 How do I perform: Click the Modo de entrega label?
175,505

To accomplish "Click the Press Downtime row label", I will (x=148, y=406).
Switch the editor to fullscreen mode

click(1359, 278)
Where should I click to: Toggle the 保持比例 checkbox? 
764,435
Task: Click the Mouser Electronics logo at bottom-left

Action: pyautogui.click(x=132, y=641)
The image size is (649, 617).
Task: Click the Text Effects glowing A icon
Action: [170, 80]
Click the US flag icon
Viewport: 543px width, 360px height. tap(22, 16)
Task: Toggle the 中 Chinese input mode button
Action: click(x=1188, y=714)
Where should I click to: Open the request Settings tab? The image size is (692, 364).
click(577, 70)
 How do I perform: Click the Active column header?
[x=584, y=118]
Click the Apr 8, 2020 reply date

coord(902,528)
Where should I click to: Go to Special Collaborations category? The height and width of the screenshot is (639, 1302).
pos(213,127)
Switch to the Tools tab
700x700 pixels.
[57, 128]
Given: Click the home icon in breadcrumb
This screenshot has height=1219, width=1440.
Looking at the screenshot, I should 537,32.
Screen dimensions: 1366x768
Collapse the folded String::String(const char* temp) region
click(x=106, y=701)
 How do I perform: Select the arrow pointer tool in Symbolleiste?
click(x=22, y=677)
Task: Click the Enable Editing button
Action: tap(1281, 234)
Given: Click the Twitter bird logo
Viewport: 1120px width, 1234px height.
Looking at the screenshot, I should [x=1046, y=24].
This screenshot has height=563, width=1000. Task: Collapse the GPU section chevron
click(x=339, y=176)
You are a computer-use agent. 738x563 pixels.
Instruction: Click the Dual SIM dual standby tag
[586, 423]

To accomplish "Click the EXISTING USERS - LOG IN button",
# # # # # # #
▶ _Requirement_: Copy the records above line for line, with no changes.

▶ _Response to the task_:
 How do I perform: Click the Modo de entrega label?
175,505

To accomplish "Click the Press Downtime row label", I will (x=148, y=406).
Switch the editor to fullscreen mode

click(1359, 278)
Where should I click to: Toggle the 保持比例 checkbox? 
764,435
Task: Click the Mouser Electronics logo at bottom-left

Action: pyautogui.click(x=132, y=641)
The image size is (649, 617).
Task: Click the Text Effects glowing A icon
Action: [170, 80]
Click the US flag icon
Viewport: 543px width, 360px height. tap(22, 16)
Task: Toggle the 中 Chinese input mode button
Action: click(x=1188, y=714)
Where should I click to: Open the request Settings tab? The image size is (692, 364).
click(577, 70)
 How do I perform: Click the Active column header?
[x=584, y=118]
Click the Apr 8, 2020 reply date

coord(902,528)
Where should I click to: Go to Special Collaborations category? The height and width of the screenshot is (639, 1302).
pos(213,127)
Switch to the Tools tab
700x700 pixels.
[57, 128]
Given: Click the home icon in breadcrumb
This screenshot has height=1219, width=1440.
Looking at the screenshot, I should 537,32.
Screen dimensions: 1366x768
Collapse the folded String::String(const char* temp) region
click(x=106, y=701)
 How do I perform: Select the arrow pointer tool in Symbolleiste?
click(x=22, y=677)
Task: Click the Enable Editing button
Action: tap(1281, 234)
Given: Click the Twitter bird logo
Viewport: 1120px width, 1234px height.
Looking at the screenshot, I should [x=1046, y=24].
This screenshot has height=563, width=1000. Task: Collapse the GPU section chevron
click(x=339, y=176)
You are a computer-use agent. 738x563 pixels.
Instruction: Click the Dual SIM dual standby tag
[586, 423]

To accomplish "Click the EXISTING USERS - LOG IN button",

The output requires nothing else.